Bu çürüme siyasi tercihin bir tezahürüdür.
Bir taraftan paranın gücü diğer taraftan siyasetin gücü yaşamımızı teslim almasına hepbirlikte seyirci kaldık.
En son yaşanılan çiftlikbank skandalı bu işin acıklı öyküsüdür.
Binlerce üyesi olan ardından bu üyeleri mağdur edip milyonlarca TL’yi cukka edip sırra kadem basıp kayıplara karışan Mehmet Aslan’ın sahibi olduğu Çiftlikbank’ın Gebze’deki şubesi bir şarküteri olduğunun haberini önceki gün yapmıştık.
Yaşananları şaka mı yoksa gerçek mi olduğunu bilmem izah edebildim mi?
Milyonluk vurgun mu desem, soygun mu desem hangisi uygun düşer.
Gerçi biz bu tür vurgun ve soygunlara alıştırıldık!
Onbinlerce kişiden yüz milyonlar toplayan ismine münasır Çiftlikbank yöneticileri sırra kadem bastı.
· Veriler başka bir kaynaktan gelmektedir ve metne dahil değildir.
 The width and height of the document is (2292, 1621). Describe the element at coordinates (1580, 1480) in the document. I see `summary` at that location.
Yatırdıkları paraları almak için şirket merkezine giden mağdurlar şirket merkezinin sessiz ve sedasız bir şekilde boşaldığını öğrenmiş oldu.
Hikayenin başına dönmek gerekirse Çiftlikbank yöneticileri binlerce kişiden yüz milyonları nasıl topladı ve nasıl kaçıp gittiler.
Üstelik verdikleri reklamlarla bir yıl içerisinde yatırılan parayı ikiye katlamışlar.
Sosyal medyada yayınlanan dualarla tekbirlerle tesis açılışı hiç kimsenin dikkatini çekmemiş.
Üstelik bu açılışa hatırı sayılır siyasetçiler bürokratlar oldukça ilgi göstermiş.
İşlerini sağlama almak için temel atma töreninde dua ettiren şahıs kurdele kesildikten sonra hızını alamamış 15 Temmuz vurgusu yaparak “kafirler bizden sıkıntı duyuyordu, sizden bir tekbir getirmenizi isteyeceğim.”söylemeyi ihmal etmemiş.
Bu denli dinle imanla, iktidar vurgusuyla istismar edilen insanlar galiba bu işi hak ediyor olabilir!
Ancak burada devletin sorumluluğu ne olduğunu sorgulamak gerekir!
İşin bir başka boyutu yandaş gazeteler, televizyonlar, haber merkezleri böyle bir soygunu görmezden gelmiş olmasıdır.
Çiftlikbank’ın Gebze’de şubesi olduğuna göre mutlaka para yatıranları ve mağdurları da olmalıdır.
Bu tür dolandırıcılık organizasyonu tüm ayrıntılarıyla ve failleriyle ortaya çıkartılmalı ve de cezasız kalmamalı.
Çok sayıda gazetecinin, bilim insanının cezaevlerinde yatırıldığı bir dönemde bu tür vurgunlar görmezden gelinir.
Benzeri dolandırıcılık vakaları bu ülkede ne ilktir ne de son olacak.
Geçmişte Mollaoğlu İnşaat 1049 kişiyi benzeri yöntemlerle dolandırdı.
Halen bu insanların mağduriyeti giderilmiş değil.
Yaşanan bunca tecrübeye ve mağduriyete rağmen insanlar halen din, iman ve inanç vurgusu yapılarak dolandırılabiliyorsa geldiğimiz nokta vahimdir!
Bu tür organizasyonlar 25 yaşında kendini ifade etmekten yoksun çocukların yapacağı işler değildir.
Bu işin arka boyutu araştırılmalı.
Sorgulayan bir toplumdan rahatsız olanlar Yaşanan bu tablonun yaratıcı mimarlarıdır.
Kabahat kimde desem büyük bölümü sendedir be kardeşim demeye dilim varmıyor.
Çürüyen toplum manzaralarının son kareleri bunlardır.
Ayrıca bu ülkede yolsuzluk haberleri yapmak ve gündeme getirmek tehlikeli sonuçlar doğurduğunu söylemeliyim.